Chapter 15 #5

I needed to know if she was okay. I turned to look down on the restaurant floor again, and watched Jessica for a minute, stiffly pushing food around her plate. I’m sure it wouldn’t do any harm to Audrina’s emancipation process if I happened to bump into her mother and ask how she was.

I inwardly groaned. Talking to Jessica was like facing your worst high-school bully. This was going to suck. But I had to do it. Worry for Audrina was starting to consume me.

My gaze shifted automatically, taking in the sight of Donovan as he stalked back through the restaurant towards us. My belly gave a little flip.
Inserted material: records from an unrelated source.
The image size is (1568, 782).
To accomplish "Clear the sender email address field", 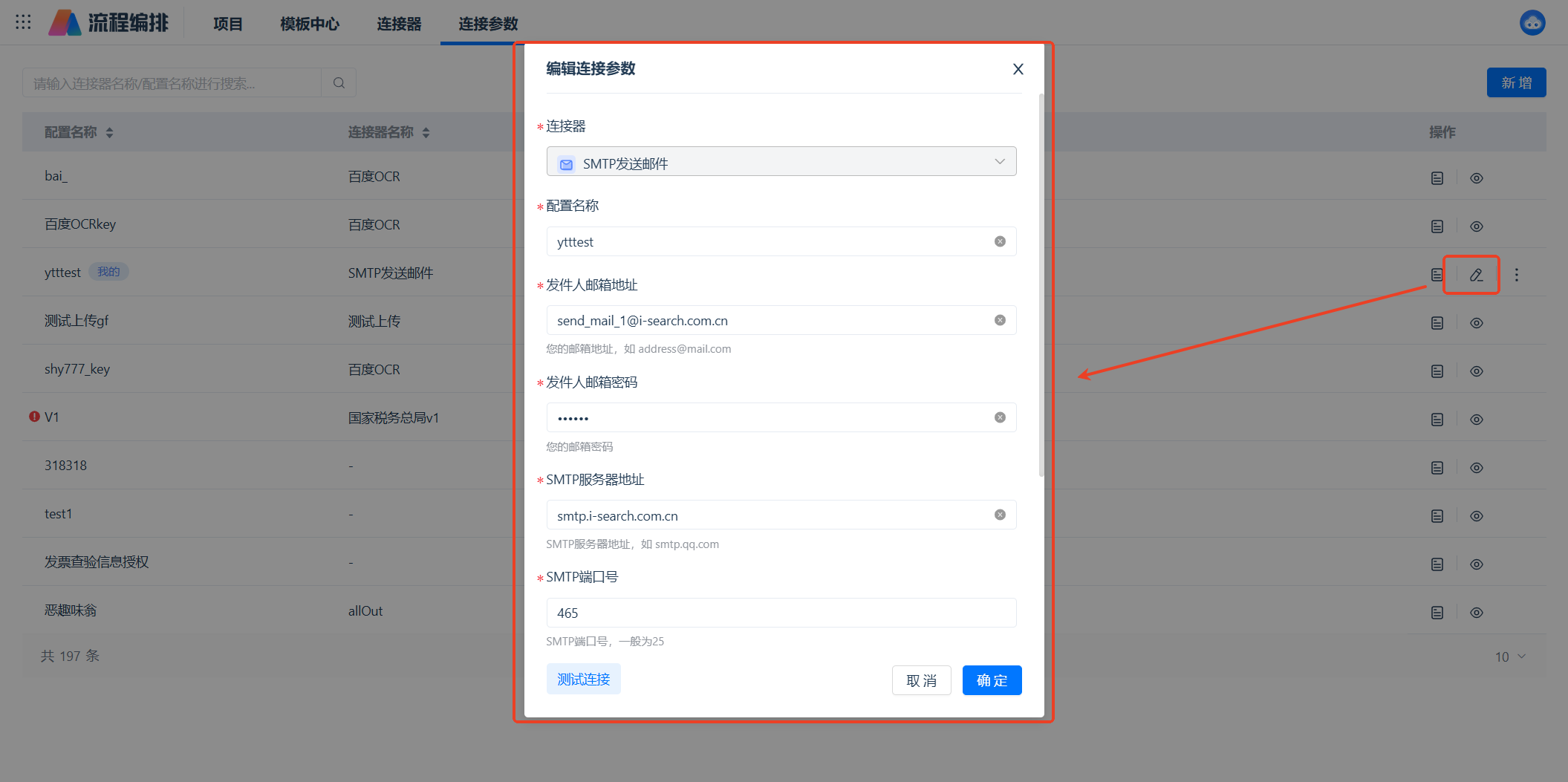I will click(x=1000, y=320).
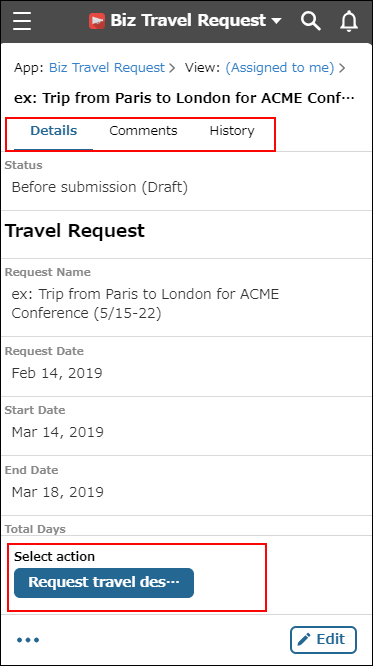Select the Start Date value Mar 14, 2019
This screenshot has height=666, width=373.
[x=58, y=432]
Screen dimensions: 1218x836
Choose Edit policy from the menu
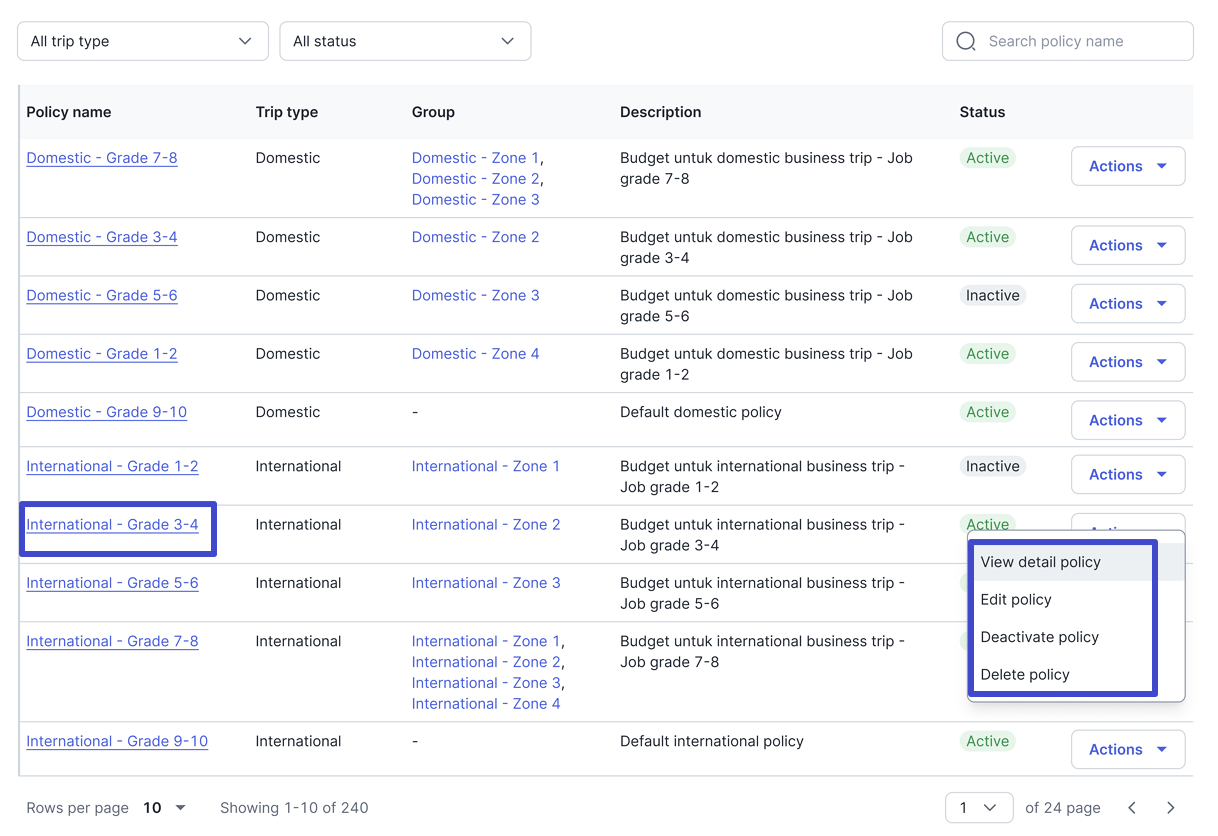1016,600
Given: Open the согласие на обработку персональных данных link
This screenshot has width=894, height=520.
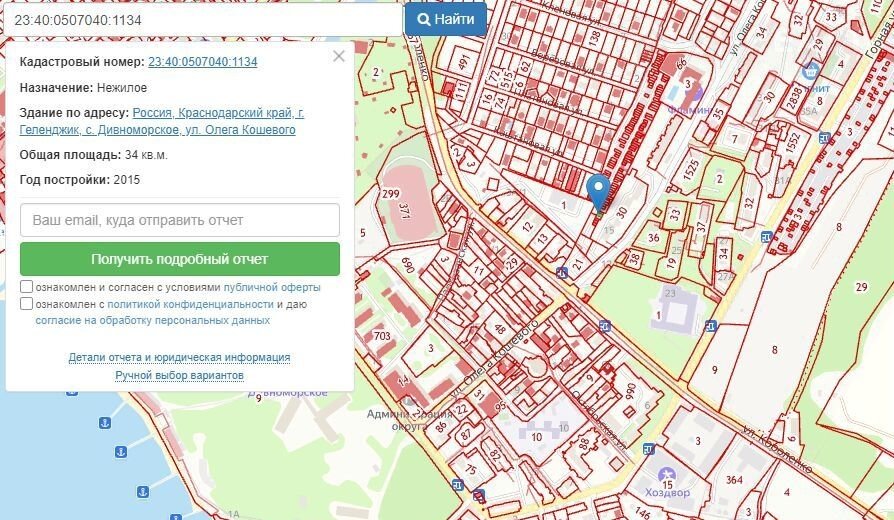Looking at the screenshot, I should pos(152,321).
“Quick.” Dan turned back from watching the crowd below and faced me directly.

“Tell me more about your handsome Prince before he gets here. I want to hear all about him.” He chuckled lightly.

“Juliette was convinced he was a mafia boss for a while, but her meeting with him the other day seems to have changed her mind.”

I was only listening with half an ear; but as soon as he said that, my attention shot back. “What meeting?”

“Ooh, you didn’t know?” Dan’s eyes widened. “They had some sort of secret rendezvous.”

I waited for a tense moment. My skin didn’t buzz; he wasn’t lying. My mouth fell open.

He laughed when he saw the expression on my face. “Oh, don’t look so horrified. Juliette swore nothing untoward went on. She can’t do anything, anyway; she’s got that cheating clause in her prenup. If Tony catches her, she’s out on her ear and gets nothing.”

“Dan.” I faced him directly, feeling my heart about to thump out of my chest. “What did she tell you about her meeting with Donovan?”

“Not much.” He shrugged. “She was pretty secretive about it. But she said that he cleared the air and answered some of her questions, and she doesn't think he’s a mafia boss anymore.” He frowned. “Come to think of it, she’s been acting weird ever since. All smug. Smugger than usual,” he clarified.

My eyes flicked back to Donovan weaving through the tables; my head spun as I watched him. He hadn’t met with Juliette, not without me. Why would she lie to Dan about meeting with Donovan?

Unless she wasn’t lying. Unless… she thought she did meet with Donovan.

Oh, fuck.

Donovan paused in the middle of the restaurant; something had caught his attention, too. I followed his line of sight and realized he was looking under the stairs.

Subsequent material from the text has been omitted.